Rojadirecta is one of the oldest and most popular sites for streaming sports events. It was started more than 16 years ago.
The Spanish company Puerto 80 Projects runs the site, which has gained a loyal following over the years. At the same time, it has been in many court cases.
The famous Spanish site fought against the U.S. government’s attempt to take over the domain. On its home turf, it has also won some court cases, but the tide has turned in recent years.
Rojadirecta was banned and made illegal.
Rojadirecta is now illegal in Spain, despite many attempts to get it legalized. Internet service providers have been told to block the site in several other countries, including the UK, Denmark, and Uruguay.
After being made illegal in Spain, Rojadirecta was also taken to court in Italy by the most significant media company there, Mediaset (RTI). The biggest broadcaster in Italy said that the streaming portal makes it easy for people to steal rights to many sports events, hurting copyright holders.
The case in question was presented to the Court of Rome, which made a decision last week. According to the court, Rojadirecta is fully responsible for piracy through its site, even though the streaming doesn’t happen on the site itself.
Damages Award: €529,579.50
The court reportedly told Rojadirecta to pay Mediaset €529,579.50 for piracy as compensation for the damage it caused. The streaming site also has to pay €24,786 in interest and legal fees that have built up.
Alessandro La Rosa, an attorney for Mediaset, tells us that the case was settled over violations of football games in the Italian Serie A and the UEFA Champions League. Based on EU case law, the Court of Rome confirmed that links to third-party portals could be enough to bring about responsibility.
When TorrentFreak talked to Igor Seoane, who started and ran Rojadirecta, he said he didn’t want to say anything about the situation. Rojadirecta has appealed similar decisions, so that it may do the same here.
All of the information above came straight from Mediaset. On the other hand, a source who knows the defense tells us that the verdict isn’t all good news for the Italian broadcaster.
For example, the Court of Rome disagreed with the copyright violation and unfair competition claims. Also, the damages are much lower than the €29 million that Mediaset probably asked for in court. This information is not included in Mediaset’s press release.

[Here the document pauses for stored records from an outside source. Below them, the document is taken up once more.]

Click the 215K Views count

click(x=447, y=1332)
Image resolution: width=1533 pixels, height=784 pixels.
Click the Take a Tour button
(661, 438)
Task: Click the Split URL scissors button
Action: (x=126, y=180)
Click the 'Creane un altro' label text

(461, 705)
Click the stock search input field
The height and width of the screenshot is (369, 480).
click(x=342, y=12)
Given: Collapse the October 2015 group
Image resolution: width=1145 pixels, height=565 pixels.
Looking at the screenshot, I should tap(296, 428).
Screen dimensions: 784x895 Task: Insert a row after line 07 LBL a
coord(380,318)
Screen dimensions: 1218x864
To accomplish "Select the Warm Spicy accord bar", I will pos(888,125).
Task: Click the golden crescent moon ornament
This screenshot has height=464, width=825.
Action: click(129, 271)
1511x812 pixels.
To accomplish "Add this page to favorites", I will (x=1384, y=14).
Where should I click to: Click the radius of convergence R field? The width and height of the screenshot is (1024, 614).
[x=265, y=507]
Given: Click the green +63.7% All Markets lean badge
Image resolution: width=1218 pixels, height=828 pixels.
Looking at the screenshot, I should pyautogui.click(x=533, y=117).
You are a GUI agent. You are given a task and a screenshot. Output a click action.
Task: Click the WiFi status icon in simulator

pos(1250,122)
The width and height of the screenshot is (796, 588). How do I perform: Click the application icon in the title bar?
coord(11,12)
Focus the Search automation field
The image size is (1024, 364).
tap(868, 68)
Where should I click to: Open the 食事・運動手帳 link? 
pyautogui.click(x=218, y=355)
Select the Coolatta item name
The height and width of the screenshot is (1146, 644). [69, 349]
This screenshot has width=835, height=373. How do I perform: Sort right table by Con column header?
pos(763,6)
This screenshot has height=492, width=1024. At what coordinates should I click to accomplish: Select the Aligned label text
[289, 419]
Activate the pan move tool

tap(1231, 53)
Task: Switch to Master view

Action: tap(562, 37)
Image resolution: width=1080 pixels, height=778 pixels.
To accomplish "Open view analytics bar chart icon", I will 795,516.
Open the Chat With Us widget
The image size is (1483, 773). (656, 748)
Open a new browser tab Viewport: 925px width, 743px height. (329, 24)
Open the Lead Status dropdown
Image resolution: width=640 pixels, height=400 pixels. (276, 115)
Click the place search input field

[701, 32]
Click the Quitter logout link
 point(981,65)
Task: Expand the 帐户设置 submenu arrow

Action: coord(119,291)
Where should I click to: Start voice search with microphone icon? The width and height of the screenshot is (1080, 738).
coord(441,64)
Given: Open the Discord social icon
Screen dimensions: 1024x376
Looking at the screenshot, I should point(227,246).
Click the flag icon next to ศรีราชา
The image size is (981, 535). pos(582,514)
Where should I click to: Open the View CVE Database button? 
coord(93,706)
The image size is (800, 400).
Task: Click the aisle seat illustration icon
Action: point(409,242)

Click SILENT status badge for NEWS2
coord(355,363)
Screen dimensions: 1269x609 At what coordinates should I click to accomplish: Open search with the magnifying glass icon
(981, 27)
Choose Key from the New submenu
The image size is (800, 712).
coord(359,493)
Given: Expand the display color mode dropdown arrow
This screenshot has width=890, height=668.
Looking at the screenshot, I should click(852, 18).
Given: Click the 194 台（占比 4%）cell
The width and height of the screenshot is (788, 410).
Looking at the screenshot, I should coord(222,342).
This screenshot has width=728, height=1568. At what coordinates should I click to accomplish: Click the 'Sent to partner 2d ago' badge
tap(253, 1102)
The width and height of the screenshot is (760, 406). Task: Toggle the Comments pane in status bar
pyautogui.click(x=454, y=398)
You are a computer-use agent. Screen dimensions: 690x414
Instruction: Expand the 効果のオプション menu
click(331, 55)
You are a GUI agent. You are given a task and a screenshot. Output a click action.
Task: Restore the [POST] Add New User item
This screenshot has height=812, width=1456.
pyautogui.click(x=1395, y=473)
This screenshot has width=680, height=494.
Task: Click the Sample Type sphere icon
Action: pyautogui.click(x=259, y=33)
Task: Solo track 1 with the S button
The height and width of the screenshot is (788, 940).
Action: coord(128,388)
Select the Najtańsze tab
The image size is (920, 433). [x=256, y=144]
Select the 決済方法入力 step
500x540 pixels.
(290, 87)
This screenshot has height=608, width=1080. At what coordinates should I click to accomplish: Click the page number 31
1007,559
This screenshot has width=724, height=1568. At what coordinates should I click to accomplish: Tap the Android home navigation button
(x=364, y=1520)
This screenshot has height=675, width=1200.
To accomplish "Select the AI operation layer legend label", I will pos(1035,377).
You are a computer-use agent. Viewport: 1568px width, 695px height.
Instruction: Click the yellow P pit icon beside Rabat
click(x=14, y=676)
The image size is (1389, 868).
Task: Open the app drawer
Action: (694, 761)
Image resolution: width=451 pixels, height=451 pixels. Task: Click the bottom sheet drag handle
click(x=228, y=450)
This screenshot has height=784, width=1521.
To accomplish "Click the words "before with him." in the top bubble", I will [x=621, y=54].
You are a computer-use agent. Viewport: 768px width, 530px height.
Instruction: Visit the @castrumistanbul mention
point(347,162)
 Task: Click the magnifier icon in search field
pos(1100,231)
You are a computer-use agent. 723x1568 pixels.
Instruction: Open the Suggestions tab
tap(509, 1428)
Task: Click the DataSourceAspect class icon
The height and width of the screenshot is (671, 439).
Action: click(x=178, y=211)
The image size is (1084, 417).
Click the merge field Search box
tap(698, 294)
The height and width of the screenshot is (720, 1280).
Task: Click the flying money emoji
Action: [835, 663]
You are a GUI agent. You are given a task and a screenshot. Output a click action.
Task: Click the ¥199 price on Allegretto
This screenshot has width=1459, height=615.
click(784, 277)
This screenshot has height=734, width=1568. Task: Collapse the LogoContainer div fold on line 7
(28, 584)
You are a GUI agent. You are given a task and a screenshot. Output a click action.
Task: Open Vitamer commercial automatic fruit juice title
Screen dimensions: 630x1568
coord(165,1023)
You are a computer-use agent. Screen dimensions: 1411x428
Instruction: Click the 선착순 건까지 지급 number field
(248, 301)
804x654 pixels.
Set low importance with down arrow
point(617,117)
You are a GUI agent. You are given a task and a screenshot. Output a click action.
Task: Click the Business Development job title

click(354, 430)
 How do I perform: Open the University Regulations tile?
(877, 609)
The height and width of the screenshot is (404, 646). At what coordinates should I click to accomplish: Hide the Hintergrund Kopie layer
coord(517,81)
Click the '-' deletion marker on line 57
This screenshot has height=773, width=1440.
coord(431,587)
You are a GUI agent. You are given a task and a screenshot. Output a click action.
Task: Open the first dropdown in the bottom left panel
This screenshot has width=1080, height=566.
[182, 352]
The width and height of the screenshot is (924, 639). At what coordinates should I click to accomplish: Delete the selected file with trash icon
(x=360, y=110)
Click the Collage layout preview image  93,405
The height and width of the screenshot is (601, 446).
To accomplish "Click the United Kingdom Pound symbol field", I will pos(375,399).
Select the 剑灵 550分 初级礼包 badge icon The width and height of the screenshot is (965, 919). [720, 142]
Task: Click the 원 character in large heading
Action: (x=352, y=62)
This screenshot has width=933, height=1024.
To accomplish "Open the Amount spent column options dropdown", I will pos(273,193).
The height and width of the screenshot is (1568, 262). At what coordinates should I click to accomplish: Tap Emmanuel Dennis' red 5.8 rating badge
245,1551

We’ll update the article to reflect the full verdict if we get a copy of the complete judgment. There is no denying that Rojadirecta’s interests are losing ground in the legal world.
Years ago, the site won two court cases in Spain, which meant that local law allowed the site to keep running. Recent court decisions haven’t been good, and there could be more trouble in the future.
In addition to the civil lawsuits, the person who ran Rojadirecta was arrested because they were suspected of doing illegal things. After a thorough investigation, the Spanish government said that Seoane would be charged with a crime and could face many years in prison and millions of dollars in damages.
As things stand, this whole thing might get interesting. I guess we all have to wait and see Rojadirecta’s fate.